Rebuild Your Credit for a VA Home with These Simple Tips



army man holding a home model in hands

If you looking forward to buy a home with your VA home loan, you might want to check with the borrowers first to see if your credit score is at par or not to qualify for the mortgage. While it is an exciting moment for many to finally realize the dream of having your own home, a low credit score may just crush it.


It is true that compared to other loan types, VA loans are flexible and offer ease yet there are standards that are required to be met. At the time of the application, the VA lender is responsible for checking the credit history of the personnel prior to processing the loan.


It should be noted here that unlike with other loans, here the VA will not set a standard credit score requirement. Instead, the condition is that the lender needs to be creditworthiness. Again, there are set parameters yet most VA lenders keep the credit score minimum at 620 or 640. Credit scores could range between 300 and 850. The higher your credit score is, the lesser are the chances of you defaulting.


Understanding Credit Scores:


It is an absolute must for everyone to understand how credit scores work in order to check their own credit score with ease. Credit scores are a reflection of your past credit payments or loan reimbursements. The emphasis is usually kept on the most recent two year period. It should be noted here that the older the credit is, the less importantly it will be in the calculation.


The algorithm used to determine credit scores was developed by Fair, Isaac Corporation (FICO). Businesses are to report the patterns of payments of their customers to Equifax, Experian and TransUnion. They can either report to all three or just one it’s up to them. These departments then use the FICO method to calculate the three digit score. Note that the scores from all three bureaus are rarely the same; however they are usually close.


For VA loans, the veteran’s credit history is analyzed and the credit score is usually somewhere between 741, 738 and 745. The lender will neither use the top score nor the lowest score. Instead, they will use the middle score as an average of all three.


Following are five categories that can have an impact on your credit score, along with their contributing share:

  • Payment History – 35%
  • Account Balances – 30%
  • Length of Credit – 15%
  • Types of Credit – 10%
  • Inquiries – 10%

While each category has an individual effect on the credit score, the two most dominant ones are Payment History and Account Balances. These two categories make 2/3 of the total credit score.


Length of Score category determines for how long the person has used credit in the past. On the other hand, Types of Credit checks for the different loan lenders the applicant has taken loans from, such as mortgage lenders and finance companies.
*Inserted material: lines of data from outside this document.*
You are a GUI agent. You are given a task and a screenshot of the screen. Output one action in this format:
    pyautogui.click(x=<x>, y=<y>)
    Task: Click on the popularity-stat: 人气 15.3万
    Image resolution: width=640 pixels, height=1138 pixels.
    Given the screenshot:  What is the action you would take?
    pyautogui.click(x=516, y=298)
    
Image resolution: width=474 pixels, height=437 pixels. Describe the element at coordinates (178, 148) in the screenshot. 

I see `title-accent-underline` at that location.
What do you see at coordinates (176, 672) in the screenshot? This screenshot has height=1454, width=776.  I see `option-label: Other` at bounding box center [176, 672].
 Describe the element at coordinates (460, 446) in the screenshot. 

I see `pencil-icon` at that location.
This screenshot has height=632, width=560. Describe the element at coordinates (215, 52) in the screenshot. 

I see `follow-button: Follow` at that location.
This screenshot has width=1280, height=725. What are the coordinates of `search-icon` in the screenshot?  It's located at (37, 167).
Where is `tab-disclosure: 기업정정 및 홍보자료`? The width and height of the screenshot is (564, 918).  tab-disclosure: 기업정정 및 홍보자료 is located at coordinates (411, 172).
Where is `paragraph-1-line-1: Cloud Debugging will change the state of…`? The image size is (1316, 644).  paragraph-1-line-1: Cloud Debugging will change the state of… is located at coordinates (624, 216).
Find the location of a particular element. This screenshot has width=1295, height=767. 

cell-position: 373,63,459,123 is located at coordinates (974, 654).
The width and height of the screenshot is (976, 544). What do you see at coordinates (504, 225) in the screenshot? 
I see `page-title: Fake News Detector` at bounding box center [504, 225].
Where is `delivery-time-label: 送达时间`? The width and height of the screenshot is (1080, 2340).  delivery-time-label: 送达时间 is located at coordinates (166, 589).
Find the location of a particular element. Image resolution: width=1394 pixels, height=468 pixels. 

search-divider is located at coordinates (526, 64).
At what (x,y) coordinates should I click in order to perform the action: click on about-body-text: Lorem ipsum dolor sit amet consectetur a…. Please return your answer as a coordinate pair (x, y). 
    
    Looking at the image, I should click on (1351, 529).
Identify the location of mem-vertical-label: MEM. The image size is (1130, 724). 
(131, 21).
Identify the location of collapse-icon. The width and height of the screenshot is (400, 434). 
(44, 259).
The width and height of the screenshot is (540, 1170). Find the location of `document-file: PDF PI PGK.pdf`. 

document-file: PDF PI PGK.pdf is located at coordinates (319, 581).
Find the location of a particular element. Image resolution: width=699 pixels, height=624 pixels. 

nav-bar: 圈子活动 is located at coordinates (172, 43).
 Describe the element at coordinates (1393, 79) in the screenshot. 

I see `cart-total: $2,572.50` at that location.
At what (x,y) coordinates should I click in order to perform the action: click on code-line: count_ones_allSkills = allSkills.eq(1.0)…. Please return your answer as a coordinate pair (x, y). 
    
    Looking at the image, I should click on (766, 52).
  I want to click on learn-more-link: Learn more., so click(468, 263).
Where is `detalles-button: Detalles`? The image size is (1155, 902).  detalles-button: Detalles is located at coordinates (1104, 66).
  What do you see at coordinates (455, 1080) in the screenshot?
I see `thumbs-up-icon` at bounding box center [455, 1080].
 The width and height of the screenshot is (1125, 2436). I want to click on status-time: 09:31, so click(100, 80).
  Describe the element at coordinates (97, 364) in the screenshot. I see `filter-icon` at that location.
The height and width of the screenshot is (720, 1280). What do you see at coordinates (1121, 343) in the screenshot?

Similarly, Inquiries looks at the total number of new credit applications the applicant has applied for. This is the reason why it is advised not to apply for a loan and a mortgage at the same time, as it will hurt your overall score and the lender will require documentation of the inquiry. The lender will do this in order to check if any additional credit has been provided.


The Solution to Fixing Your Credit Score:


Let’s assume the borrower stands with a middle credit score of 550, how can s/he improve it?


Correct All Errors in Your File:


The first and the foremost step you need to take is to check all the information in the file is accurate. Any incorrect information that is negatively hurting your credit score should be spotted and rectified. You will have to provide the required documents to the lender so that they can work with either one or all of the bureaus to fix the errors and calculate the scores again. In case there’s an error in your file, this process should rectify and improve your score.


Focus on Payment History and Account Balances:


If you have gone through the files thoroughly and haven’t found any discrepancies, the next step is to check the payment history and account balances.


What are Account Balances?


Account balances basically compare your current outstanding loan amount with your current available credit. This means that if your current credit balance is $5,000 with a credit card limit of $10,000, then you are using around 50% of the total credit available to you. Note that while this seems favorable, it’s not. This debt will negatively affect your credit score. It will keep growing if you maintain the same credit score even though you are making payments on time but taking new loans. The best way to fix this is to pay back enough loan amount to reduce your account balance to a minimum of 30% available credit.


What is Payment History?


Payment history is a sum of all the late payments made by you to your lenders. Any payment that you made after the due date of 30 days has been reported to the bureaus. Similarly, when loans are 60 days or 90 days late, the bureaus are notified again. The best way to improve your credit score is stop making late payments. This category is important as it accounts for 1/3 of your total credit score. Therefore, improvements in this category will have an overall positive impact on your credit score.


What to Do?


Concentrate on improving the score of these categories for the next 6 or 12 months. If these scores improve, the overall credit score will drastically improve. While this may seem long and endless, it actually is a quick fix. Within a year you will see drastic changes in your credit score.